House of Chains is the fourth novel in Steven Erikson’s monumental epic fantasy series The Malazan Book of the Fallen. The tenth and final novel of the series has just been published and I’m in the process of re-reading the eight that I had already read so that I can finish the last two novels with what has come before firmly in my gray matter. I realized after reading House of Chains that I never reviewed it—indeed, I never reviewed any of the subsequent novels. This was not because I didn’t read them or didn’t like them—in fact, I have a hard time not gushing about the series, at least what I’ve read of it, and what I’ve read of it gives me full confidence that Erikson will have pulled off the ending that his masterpiece deserves. If anything, I suspect my lack of reviews had to do with feeling a bit unequal to the task.
The novel starts, chronologically, earlier than the previous novels, and with characters wholly unfamiliar, focused on three members of a savage tribe of a giant people. These are a people to whom killing, plunder, and rape are the meat of existence. They are horrendous in their savagery. Yet Erikson is fascinatingly subtle not only in the nuances of this culture but especially in the subtlety and nuance of the characterization, particularly between our central character, Karsa Orlong (who, I’ll tell you now, figures large not only in this novel but in future installments) and Bairoth Gild. I remember being struck by the absolute mastery Erikson exhibits in the drawing of these two characters, each of whom both underestimates and otherwise subtly misunderstands the other, while also absolutely understanding the other in a way that even the other himself does not. There’s something so absolutely authentic about this and at the same time so amazing to see portrayed so well. It’s brilliant.

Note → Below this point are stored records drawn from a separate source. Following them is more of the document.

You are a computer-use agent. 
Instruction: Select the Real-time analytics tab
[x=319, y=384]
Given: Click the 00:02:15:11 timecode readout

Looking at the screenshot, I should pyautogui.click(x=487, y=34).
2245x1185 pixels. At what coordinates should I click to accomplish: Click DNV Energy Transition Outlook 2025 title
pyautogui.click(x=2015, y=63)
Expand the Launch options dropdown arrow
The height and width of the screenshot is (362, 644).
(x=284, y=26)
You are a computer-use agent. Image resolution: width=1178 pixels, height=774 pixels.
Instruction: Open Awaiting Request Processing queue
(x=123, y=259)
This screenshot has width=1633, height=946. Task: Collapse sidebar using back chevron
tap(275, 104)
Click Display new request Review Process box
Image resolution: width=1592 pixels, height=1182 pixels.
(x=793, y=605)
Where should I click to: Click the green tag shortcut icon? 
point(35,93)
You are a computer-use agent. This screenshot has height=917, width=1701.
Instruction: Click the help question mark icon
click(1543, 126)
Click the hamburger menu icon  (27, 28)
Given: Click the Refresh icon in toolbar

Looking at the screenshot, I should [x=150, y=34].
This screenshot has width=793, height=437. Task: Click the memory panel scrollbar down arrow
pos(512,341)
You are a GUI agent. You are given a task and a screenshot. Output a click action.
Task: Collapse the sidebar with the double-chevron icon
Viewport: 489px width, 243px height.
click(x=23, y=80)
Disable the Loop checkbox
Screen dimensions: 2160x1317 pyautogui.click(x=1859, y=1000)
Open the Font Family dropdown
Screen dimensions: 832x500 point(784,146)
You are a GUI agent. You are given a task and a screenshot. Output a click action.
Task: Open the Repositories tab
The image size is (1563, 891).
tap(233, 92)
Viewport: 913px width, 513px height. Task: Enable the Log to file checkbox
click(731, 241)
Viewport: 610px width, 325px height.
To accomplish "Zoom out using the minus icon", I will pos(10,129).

The action of the story moves gradually from there to show us events from some of the other earlier novels from a different perspective, even while House of Chains is following its own plot. In the process, certain earlier events are clarified and the overall action is taken forward beyond what had been reached in any of the previous novels. Specifically, we see Felisin as Shai’ik reborn, preparing the Army of the Apocalypse for battle with the Malazans as her sister, Tavore, leads that army across through the continent of Seven Cities to put down the rebellion.
I don’t want to offer spoilers, so I’ll keep my comments brief and just say that it’s quite a ride. We see a number of characters we’ve known from previous books: Fiddler, Kalam, Crockus/Cutter, Apsalar, Gessler, Stormy and the rest of the Coast Guard, Felisin and Heboric, the villainous Korbolo Dom and Kamist Reloe, Pearl and Lostara Yil, Iskaral Pust and Morgara, plus cameos by some others (and I’m probably missing some!). Many of these characters see more development here, as we get further inside their heads.
I’ve said it before, but it bears repeating (probably in every review of every book of this series): I think Erikson understands epic fantasy in the way that is perhaps most true to life: big events require large casts. A big decision that any writer has to make involves the point-of-view character. It's important to have someone in this role who is actually going to be present at all important events, a convention which in the past has led to fictional heroes who are virtually the center of the universe--other characters may exist and earn our interest, but everything really hangs on what so-and-so does. One way to get around this limitation, common in epic fantasy today, is shifting perspectives. This is great, allowing for a larger scope without unrealistic expectations on one character being present for everything and rather more multi-polar storytelling. Erikson (and I don't mean to imply that he's the only one doing this) goes one better--not only do we have a large cast of point-of-view characters, none of them really manages to assume paramount imortance. A question like "who's the main character" loses meaning in The Malazan Book of the Fallen series.
As a result, character development may well be spread out over the course of several novels. That’s going to be hard for some readers to either follow or approve, but I think it’s brilliant for the realism it brings (into a world where many characters have reality-bending magic and power). All of these characters are woven together in such a way that they’re all (well, pretty much all) necessary for the resolution of the plot. And the payoff with these characters is, to me, greater for the fact that we’ve lived with some of these characters so long.
Also, I’m finding that there was an awful lot that I picked up on a second read-through. This is dense writing. I’m a pretty good reader, if I do say so myself, but there was a lot that only really made sense on a second read, because now I had the perspective of having read the first 8 books in the series, so I could see some of the things that were setting up things to come, could sort out some of the larger story that can seem tangential to the main storyline because it’s more relevant to the over-arching story than to the particular novel. Which is to say, I suppose, that you should plan on reading this whole series twice if you really want to appreciate it—and it probably wouldn’t hurt to give it more re-reads than that.